Our understanding of gene interactions, and our ability to exploit their properties in building synthetic circuits, relies on modelling not only what happens in a population but also what goes on inside individual cells. Two complementary studies now use synthetic gene networks in single cells to model how signals are transmitted, heralding a welcome quantitative turn in the field of network biology.

Reduced to its bare bones, gene expression involves the presence of a transcription factor that, by binding to a promoter, eventually leads to the production of a protein or its suppression. But how do we describe the dynamic properties of this simple relationship? Also, what type of noise affects these properties, and how?

To address these questions, Nitzan Rosenfeld and colleagues built an artificial gene network, in Escherichia coli, in which they could quantify the concentration of an engineered phage λ-transcriptional repressor and the rate at which its target protein is produced. Measuring this fundamental relationship — known as the gene regulation function (GRF) — reveals a lot. First, it shows, in molecular terms, how transcription factors control the expression of target genes and therefore provides the basis for modelling cellular networks. Second, the experiments reveal how other processes that occur in the cell influence the GRF; for example, the GRF varies significantly both between cells and over time. The differences between cells can be put down to noise, such as fluctuations in molecules, like polymerases, that have a widespread impact on gene expression. The paper also shows how such 'extrinsic' noise can be effectively incorporated into the modelling and design process.

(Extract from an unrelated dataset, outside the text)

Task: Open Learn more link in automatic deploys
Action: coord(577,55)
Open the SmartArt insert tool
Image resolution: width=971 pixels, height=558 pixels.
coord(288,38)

The second study also relies on the input–output relationships of artificial gene circuits in E. coli, but examines how the connectivity of a circuit affects the propagation of noise through its components. This time, the engineered circuit consists of three members of a regulatory cascade that are separated by two regulatory steps. By chemically perturbing the two levels of regulation, Pedraza and van Oudenaarden show that the regulation step between gene 1 and gene 2 has a different effect on the expression of gene 2 than on that of gene 3. Gene 3 responds more sharply to the perturbation, almost like a switch. Elowitz's group previously revealed that noise is transmitted from a regulatory gene to its target, and indeed that this is the most prevalent type of noise. The novel value of this study lies in bringing these observations together into a single model in which the noise levels can be measured and related quantitatively to the connectivity of the network.

The results presented here, derived from just a few genes and using bacterial cells, should be universally applicable, for understanding both more sophisticated networks and more complex organisms. They will also help in the construction of artificial networks in which noise can either be compensated for or exploited.